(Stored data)
+===+

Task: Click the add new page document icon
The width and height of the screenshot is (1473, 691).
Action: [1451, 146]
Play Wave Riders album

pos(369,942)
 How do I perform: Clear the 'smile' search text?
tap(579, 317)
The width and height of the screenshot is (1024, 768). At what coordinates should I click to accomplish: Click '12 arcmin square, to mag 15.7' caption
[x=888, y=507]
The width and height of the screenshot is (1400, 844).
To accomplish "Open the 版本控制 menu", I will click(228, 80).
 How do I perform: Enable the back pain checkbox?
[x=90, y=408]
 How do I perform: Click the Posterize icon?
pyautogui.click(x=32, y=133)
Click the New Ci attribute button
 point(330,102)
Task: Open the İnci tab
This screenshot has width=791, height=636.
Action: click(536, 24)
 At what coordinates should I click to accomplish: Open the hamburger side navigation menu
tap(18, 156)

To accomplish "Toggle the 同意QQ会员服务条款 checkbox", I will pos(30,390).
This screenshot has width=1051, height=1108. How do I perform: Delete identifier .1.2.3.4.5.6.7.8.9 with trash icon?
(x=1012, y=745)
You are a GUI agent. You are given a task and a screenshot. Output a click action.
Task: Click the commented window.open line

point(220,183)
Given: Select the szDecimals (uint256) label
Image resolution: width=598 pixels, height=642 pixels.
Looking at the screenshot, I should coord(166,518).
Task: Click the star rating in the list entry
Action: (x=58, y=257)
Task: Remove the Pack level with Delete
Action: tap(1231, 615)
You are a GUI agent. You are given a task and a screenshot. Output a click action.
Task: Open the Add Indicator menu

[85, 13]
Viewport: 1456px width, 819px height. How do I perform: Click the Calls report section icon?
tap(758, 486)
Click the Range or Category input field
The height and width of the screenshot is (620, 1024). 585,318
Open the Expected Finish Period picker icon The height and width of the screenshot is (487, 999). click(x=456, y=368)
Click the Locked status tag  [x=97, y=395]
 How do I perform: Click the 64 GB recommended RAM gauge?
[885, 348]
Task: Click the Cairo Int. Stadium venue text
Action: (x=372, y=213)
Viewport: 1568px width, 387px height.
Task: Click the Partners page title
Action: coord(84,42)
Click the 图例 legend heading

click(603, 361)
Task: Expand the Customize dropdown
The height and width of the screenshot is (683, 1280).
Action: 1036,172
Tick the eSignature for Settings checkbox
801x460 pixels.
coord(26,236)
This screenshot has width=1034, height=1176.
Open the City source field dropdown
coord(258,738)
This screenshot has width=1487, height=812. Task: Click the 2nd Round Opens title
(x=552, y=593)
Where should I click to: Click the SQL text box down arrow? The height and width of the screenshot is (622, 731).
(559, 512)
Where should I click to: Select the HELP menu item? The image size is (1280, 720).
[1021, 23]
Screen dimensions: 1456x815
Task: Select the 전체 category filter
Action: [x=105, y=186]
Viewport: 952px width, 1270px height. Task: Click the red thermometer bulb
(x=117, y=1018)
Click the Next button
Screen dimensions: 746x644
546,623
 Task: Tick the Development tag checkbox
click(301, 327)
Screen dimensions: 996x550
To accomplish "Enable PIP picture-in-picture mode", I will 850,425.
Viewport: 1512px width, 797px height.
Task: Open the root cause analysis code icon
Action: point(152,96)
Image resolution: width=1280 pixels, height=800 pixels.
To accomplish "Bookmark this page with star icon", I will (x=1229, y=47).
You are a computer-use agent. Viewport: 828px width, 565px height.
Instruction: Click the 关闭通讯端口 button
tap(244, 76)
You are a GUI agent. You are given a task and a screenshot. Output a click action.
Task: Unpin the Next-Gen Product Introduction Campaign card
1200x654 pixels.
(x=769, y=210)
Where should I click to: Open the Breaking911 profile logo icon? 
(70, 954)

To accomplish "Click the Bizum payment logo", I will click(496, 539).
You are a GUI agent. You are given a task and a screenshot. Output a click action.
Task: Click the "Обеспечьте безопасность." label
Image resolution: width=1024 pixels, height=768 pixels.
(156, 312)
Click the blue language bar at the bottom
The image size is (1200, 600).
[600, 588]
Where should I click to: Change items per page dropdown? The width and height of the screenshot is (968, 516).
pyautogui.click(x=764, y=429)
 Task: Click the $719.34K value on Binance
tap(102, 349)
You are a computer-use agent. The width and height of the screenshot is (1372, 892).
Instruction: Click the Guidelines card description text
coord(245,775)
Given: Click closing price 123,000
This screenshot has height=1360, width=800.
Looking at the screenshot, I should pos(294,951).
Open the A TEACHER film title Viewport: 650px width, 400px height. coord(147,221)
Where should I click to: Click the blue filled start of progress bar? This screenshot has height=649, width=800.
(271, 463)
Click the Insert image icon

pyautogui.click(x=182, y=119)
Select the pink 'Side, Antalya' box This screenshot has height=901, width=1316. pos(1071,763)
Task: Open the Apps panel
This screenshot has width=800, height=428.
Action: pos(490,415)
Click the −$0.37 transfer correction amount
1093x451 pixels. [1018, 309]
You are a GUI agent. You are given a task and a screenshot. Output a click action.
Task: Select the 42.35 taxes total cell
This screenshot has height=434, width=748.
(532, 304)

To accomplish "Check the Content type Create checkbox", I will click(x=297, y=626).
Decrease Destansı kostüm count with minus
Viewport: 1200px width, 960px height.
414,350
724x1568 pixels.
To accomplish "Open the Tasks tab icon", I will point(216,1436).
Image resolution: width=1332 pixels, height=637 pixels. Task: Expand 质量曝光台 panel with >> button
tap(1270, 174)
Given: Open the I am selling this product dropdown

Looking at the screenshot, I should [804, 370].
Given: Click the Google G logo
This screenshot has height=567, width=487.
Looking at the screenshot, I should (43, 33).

+===+

**TASK REQUIREMENTS:** Locate the line with "Given: Click closing price 123,000" in the entries above; extract it and every line after it, verbatim.

**TASK RESPONSE:**
Given: Click closing price 123,000
This screenshot has height=1360, width=800.
Looking at the screenshot, I should pos(294,951).
Open the A TEACHER film title Viewport: 650px width, 400px height. coord(147,221)
Where should I click to: Click the blue filled start of progress bar? This screenshot has height=649, width=800.
(271, 463)
Click the Insert image icon

pyautogui.click(x=182, y=119)
Select the pink 'Side, Antalya' box This screenshot has height=901, width=1316. pos(1071,763)
Task: Open the Apps panel
This screenshot has width=800, height=428.
Action: pos(490,415)
Click the −$0.37 transfer correction amount
1093x451 pixels. [1018, 309]
You are a GUI agent. You are given a task and a screenshot. Output a click action.
Task: Select the 42.35 taxes total cell
This screenshot has height=434, width=748.
(532, 304)

To accomplish "Check the Content type Create checkbox", I will click(x=297, y=626).
Decrease Destansı kostüm count with minus
Viewport: 1200px width, 960px height.
414,350
724x1568 pixels.
To accomplish "Open the Tasks tab icon", I will point(216,1436).
Image resolution: width=1332 pixels, height=637 pixels. Task: Expand 质量曝光台 panel with >> button
tap(1270, 174)
Given: Open the I am selling this product dropdown

Looking at the screenshot, I should [804, 370].
Given: Click the Google G logo
This screenshot has height=567, width=487.
Looking at the screenshot, I should (43, 33).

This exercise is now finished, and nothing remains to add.